===== Page text

The Supply Landscape: Tether’s USDT Continues to Dominate

The growth in transaction volume parallels a rapid expansion in the total supply of stablecoins. The overall market capitalization surged from $204 billion to $307 billion over the past year, adding over $100 billion. Tether’s USDT was responsible for nearly half of this new supply, growing by $48 billion to command a $186 billion market cap. Circle’s USDC also expanded significantly, adding $26 billion to reach $76 billion.

Other notable issuers include Sky Protocol’s USDS and PayPal’s PYUSD. Analysts note that the yield-bearing features of tokens like USDS and PYUSD served as a key growth catalyst in 2025. The report also confirms the overwhelming dominance of the U.S. dollar, with 99% of all stablecoins pegged to it, reinforcing its role as the backbone of the digital asset economy.

Interpreting the Data: A Report or The Reality?

The Artemis/McKinsey findings present a notably conservative figure compared to other industry estimates. For instance, payment giant Visa has previously reported over $11 trillion in stablecoin settlement volume. This discrepancy likely stems from methodological differences. The $390 billion real-world payment figure probably captures only on-chain, peer-to-peer transactions that are clearly identifiable as commercial payments, excluding volumes settled through intermediary payment processors or layer-2 networks.

This distinction is crucial for understanding the true adoption curve. Much stablecoin payment volume may be abstracted away from end-users through fintech apps and banking partners, making direct measurement challenging. Nevertheless, the core thesis stands: stablecoins remain a niche player in global payments but are growing at an extraordinary pace in key corridors.

==========

Brief 1: Which stablecoins does the stablecoin text name?
Brief 2: Reproduce the stablecoin text word for word, starting at "The growth in" and ending at "reach $76 billion.".

===== Supplied material

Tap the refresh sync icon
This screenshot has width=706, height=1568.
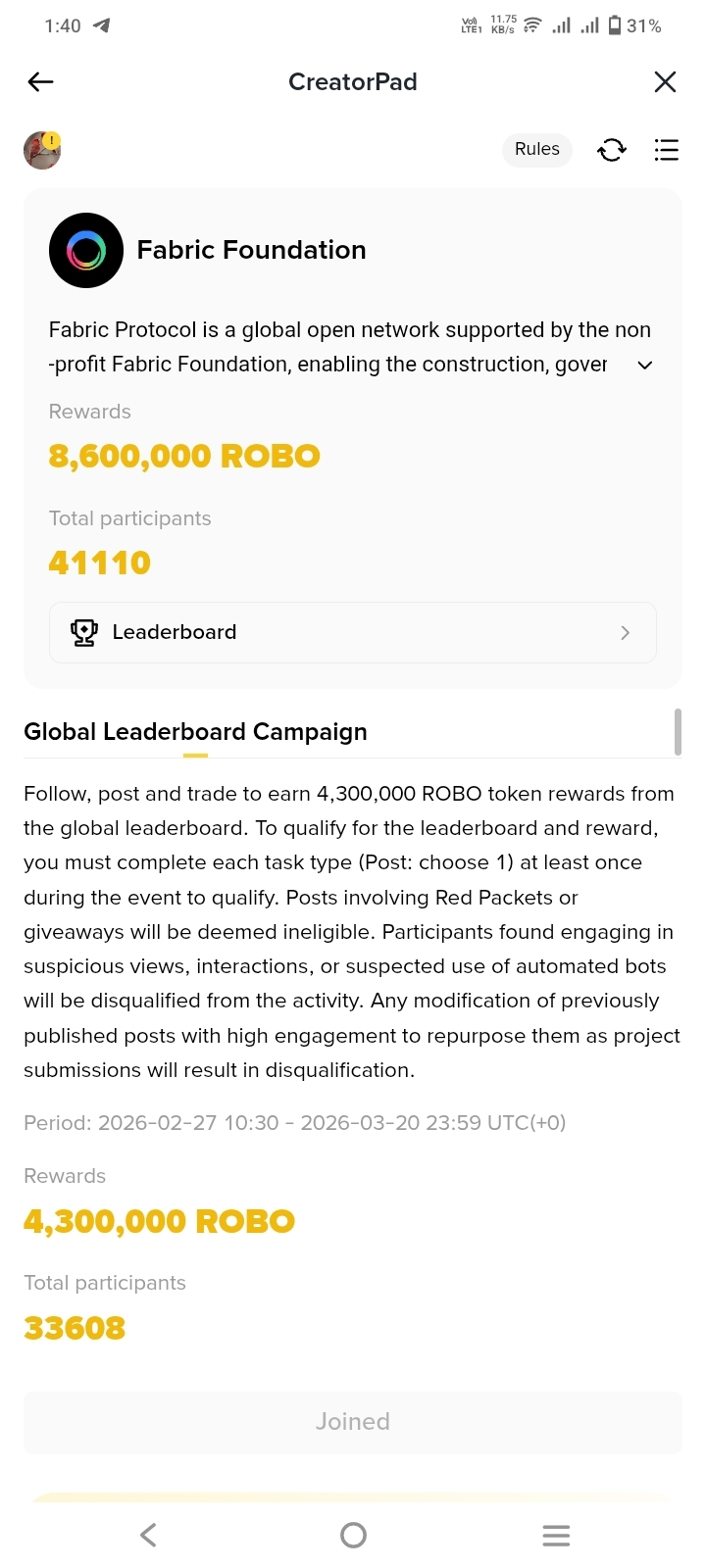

==========

Result 1: USDT, USDC, USDS, PYUSD

Result 2:
The growth in transaction volume parallels a rapid expansion in the total supply of stablecoins. The overall market capitalization surged from $204 billion to $307 billion over the past year, adding over $100 billion. Tether’s USDT was responsible for nearly half of this new supply, growing by $48 billion to command a $186 billion market cap. Circle’s USDC also expanded significantly, adding $26 billion to reach $76 billion.